For cloud services accessed over HTTP, transient failures are indicated by the service rejecting the request and usually responded to with an appropriate HTTP status code such as: 503 Service Unavailable. For a relational database service accessed over TCP, the database connection might be closed. Other short-lived service outages may result in different error codes, but the handling will be similar. Refer to your cloud service documentation for guidance, but it should be clear when you have encountered a transient failure and documentation may also prescribe how best to respond. Handle (and log) unexpected status codes.
Note
It is important that you clearly distinguish between busy signals and errors. For example, if code is attempting to access a resource and the response indicates it has failed because the resource does not exist or the caller does not have sufficient permissions, then retries will not help and should not be attempted.
Once you have detected a busy signal, the basic reaction is to simply retry. For an HTTP service, this just means reissuing the request. For a database accessed over TCP, this may require reestablishing a database connection and then reissuing the query.
How should your application respond if the service fails again? This depends on circumstances. Some responses to consider include:
Retry immediately (no delay).
Retry after delay (fixed or random delay).
Retry with increasing delays (linear or exponential backoff) with a maximum delay.
Throw an exception in your application.
Access to a cloud service involves traversing a network that already introduces a short delay (longer when accessing over the public Internet, shorter when accessing within a data center). A retry immediately approach is appropriate if failures are rare and the documentation for the service you are accessing does not recommend a different approach.
When a service throttles requests, multiple client requests may be rejected in a short time. If all those clients retry quickly at the same time, the service may need to reject many of them again. A retry after delay approach can give the service a little time to clear its queue or rebalance. If the duration of the delay is random (e.g., 50 to 250ms), retries to the busy service across clients will be more distributed, improving the likelihood of success for all.

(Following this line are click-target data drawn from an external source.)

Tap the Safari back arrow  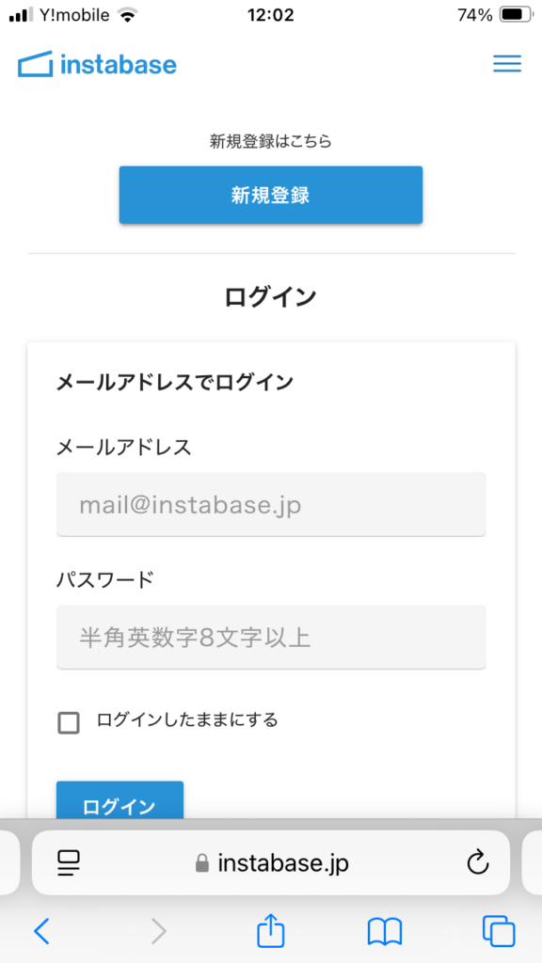coord(41,931)
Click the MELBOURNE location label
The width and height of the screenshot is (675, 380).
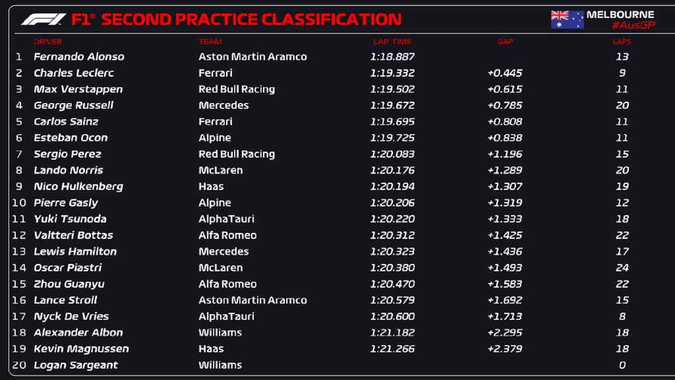click(620, 15)
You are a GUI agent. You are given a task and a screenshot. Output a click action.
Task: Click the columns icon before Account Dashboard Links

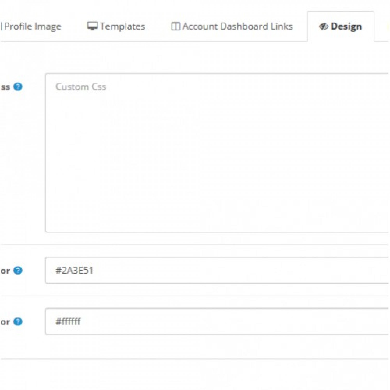[x=176, y=26]
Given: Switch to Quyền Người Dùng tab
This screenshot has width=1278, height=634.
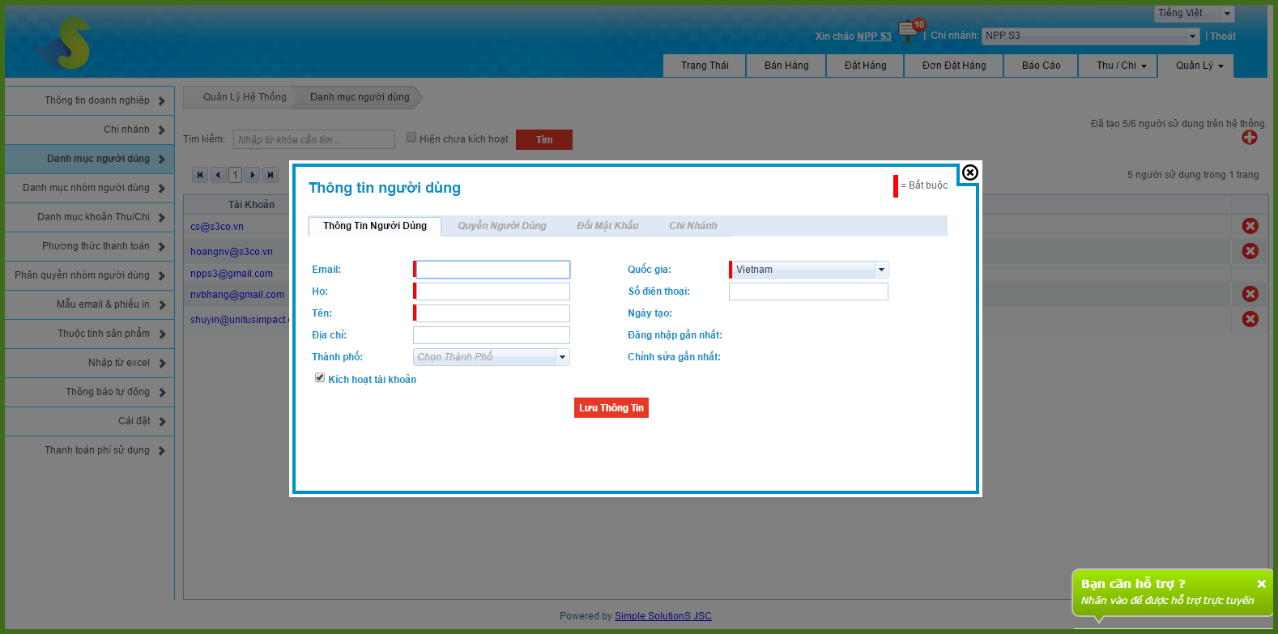Looking at the screenshot, I should coord(501,226).
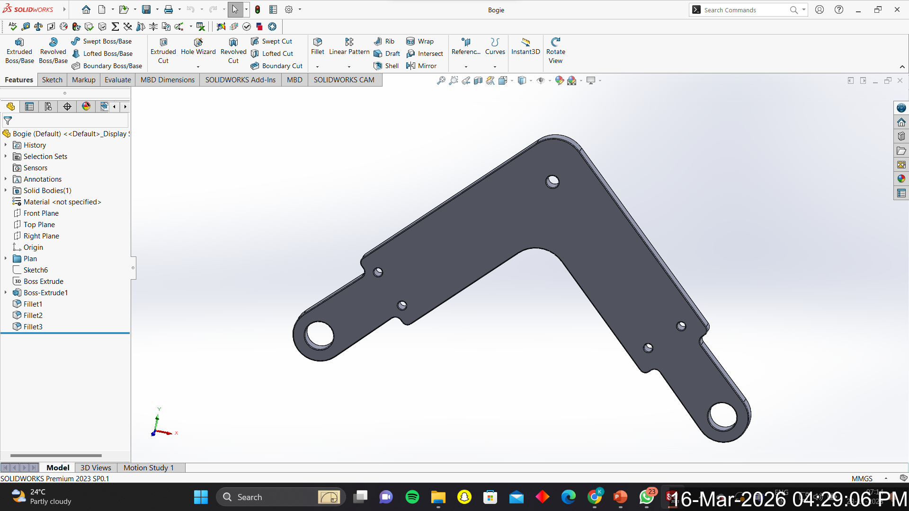Expand the Solid Bodies(1) tree node

click(x=6, y=190)
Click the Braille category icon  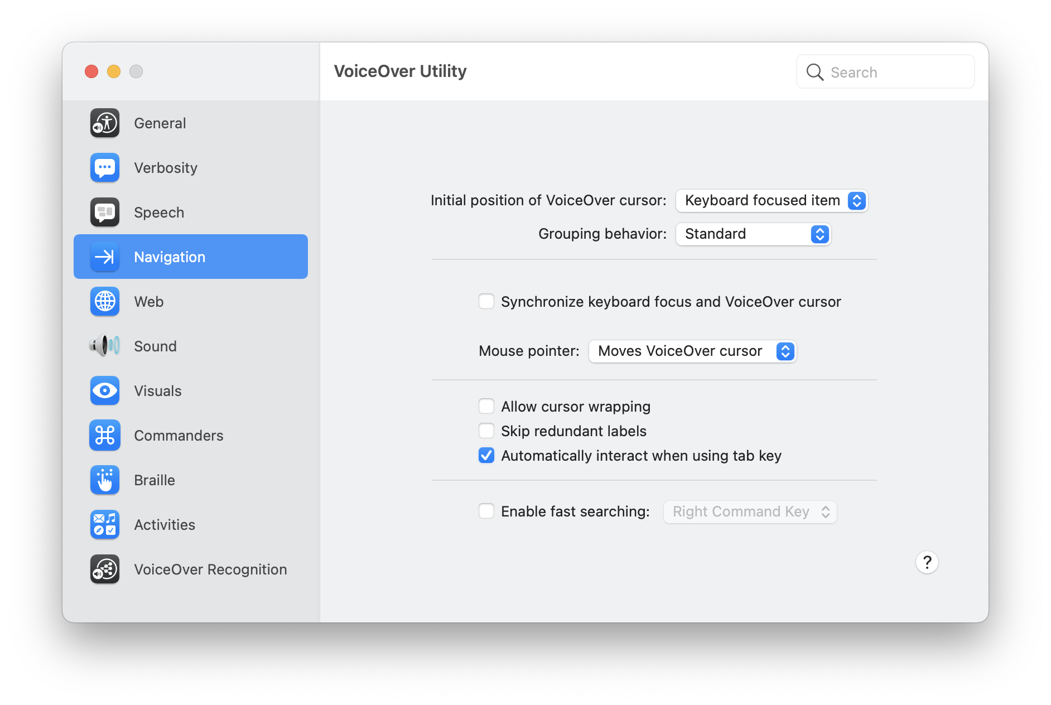pyautogui.click(x=104, y=480)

The least aggressive retry approach is retry with increasing delays. If the service is experiencing a temporary problem, don’t make it worse by hammering the service with retry requests, but instead get less aggressive over time. A retry happens after some delay; if further retries are needed, the delay is increased before each successive retry. The delay time can increase by a fixed amount (linear backoff), or the delay time can, for example, double each time (exponential backoff).
Note
Cloud platform vendors routinely provide client code libraries to make it as easy as possible to use your favorite programming language to access their platform services. Avoid duplication of effort: some client libraries may already have retry logic built in.
Regardless of the particular retry approach, it should limit the number of retry attempts and should cap the backoff. An aggressive retry may degrade performance and overly tax a system that may already be near its capacity limits. Logging retries is useful for analysis to identify areas where excessive retrying is happening.
After some reasonable number of delays, backoffs, and retries, if the service still does not respond, it is time to give up. This is both so the service can recover and so the application isn’t locked up. The usual way for application code to indicate that it cannot do its job (such as store some data) is to throw an exception. Other code in the application will handle that exception in an application-appropriate manner. This type of handling needs to be programmed into every cloud-native application.
Handling transient failures sometimes impacts the user experience. The details of handling this well are specific to every application, but there are a couple of general guidelines.
The choice of a retry approach and the maximum number of retry attempts should be influenced by whether there is an interactive user waiting for some result or if this is a batch operation. For a batch operation, exponential backoff with a high retry limit may make sense, giving the service time to recover from a spike in activity, while also taking advantage of the lack of interactive users.
With an interactive user waiting, consider several retries within a small interval before informing the user that “the system is too busy right now – please try again later”. The social networking service Twitter is well-known for this behavior. Consider the Chapter 3, Queue-Centric Workflow Pattern for ways to decouple time-consuming work from the user interface.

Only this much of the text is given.